Krisis Ekonomi Sri Lanka Bangkrut Semua Barang Melonjak Masyarakat Sengsara

- 11 Juli 2022, 10:10 WIB
Krisis Ekonomi Sri Lanka Bangkrut  Semua Barang Melonjak Masyarakat Sengsara
Krisis Ekonomi Sri Lanka Bangkrut Semua Barang Melonjak Masyarakat Sengsara /REUTERS/Dinuka Liyanawatte

"Dengan gaji bulanan kami saat ini, kami hanya dapat bertahan selama dua minggu karena harga melonjak. Kami tidak memiliki harapan untuk masa depan. Harga beras juga meningkat. Ada antrian panjang di luar toko milik pemerintah," salah satu pembeli, Ms Swarna menjelaskan.

Dengan beberapa item makanan penting dalam permintaan tinggi, harga makanan Sri Lanka meningkat dengan rekor 21,1% bulan lalu pada basis tahun-ke-tahun.

Menyusul kenaikan tajam harga susu bubuk - naik 12,5% - asosiasi pemilik kafe telah memutuskan untuk menangguhkan penjualan makanan pokok populer, teh susu, seluruhnya. Mereka mengatakan teh susu hanya akan ditawarkan sesuai permintaan, dengan harga lebih tinggi.

Baca Juga: Apakah Pemerintah Sri Lanka Akan Mengatasi Krisis Ekonomi Negaranya?

"Orang-orang Sri Lanka cukup sensitif terhadap inflasi harga pangan. Sudah ada banyak sentimen negatif terkait kendala yang kami lihat," kata Deshal de Mel, ekonom lembaga pemikir Verité Research. "Saya pikir itu mungkin mendekati titik kurangnya toleransi jika tingkat eskalasi harga ini [terus]."
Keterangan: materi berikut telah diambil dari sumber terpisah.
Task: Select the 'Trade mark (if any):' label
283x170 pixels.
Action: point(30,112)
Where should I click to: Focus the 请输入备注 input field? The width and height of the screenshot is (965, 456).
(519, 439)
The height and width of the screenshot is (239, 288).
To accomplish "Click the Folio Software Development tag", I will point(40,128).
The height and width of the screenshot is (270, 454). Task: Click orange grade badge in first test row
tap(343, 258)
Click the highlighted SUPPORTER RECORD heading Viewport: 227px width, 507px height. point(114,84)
Tepat sebelum Tahun Baru, pemerintah berhasil meningkatkan cadangan menjadi $3,1 miliar yang dilaporkan melalui pengaturan pertukaran mata uang .
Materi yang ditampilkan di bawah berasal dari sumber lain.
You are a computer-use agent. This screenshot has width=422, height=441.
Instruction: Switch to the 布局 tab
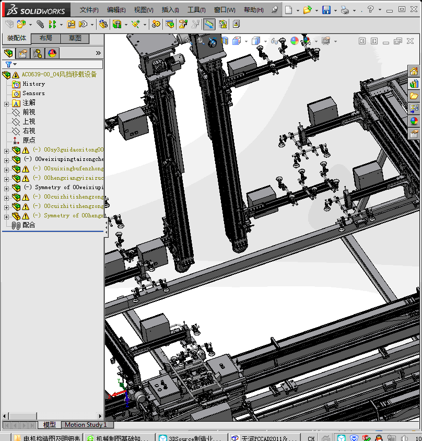click(x=45, y=38)
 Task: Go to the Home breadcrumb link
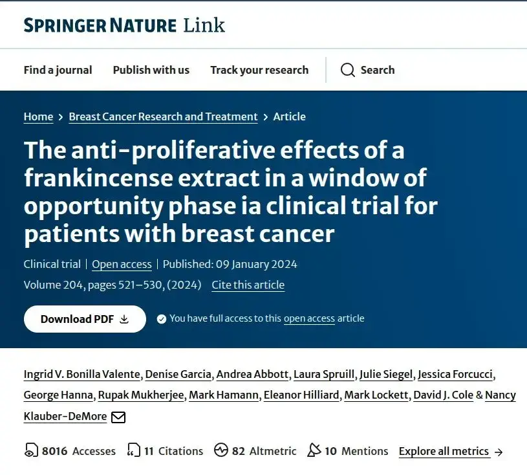tap(38, 116)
Tetapi total utang luar negeri Sri Lanka diperkirakan lebih dari $45 miliar dan perlu mencari lebih dari $6 miliar tahun ini untuk pembayaran utang. Bukan satu-satunya negara di posisi ini, Pakistan dan Maladewa juga dianggap menderita.

Pandemi dan meningkatnya biaya bahan bakar global telah menambah kesengsaraan Sri Lanka. Penghasil pendapatan terbesar negara itu, pariwisata, telah terpukul besar karena pandemi dengan penerbangan internasional dihentikan.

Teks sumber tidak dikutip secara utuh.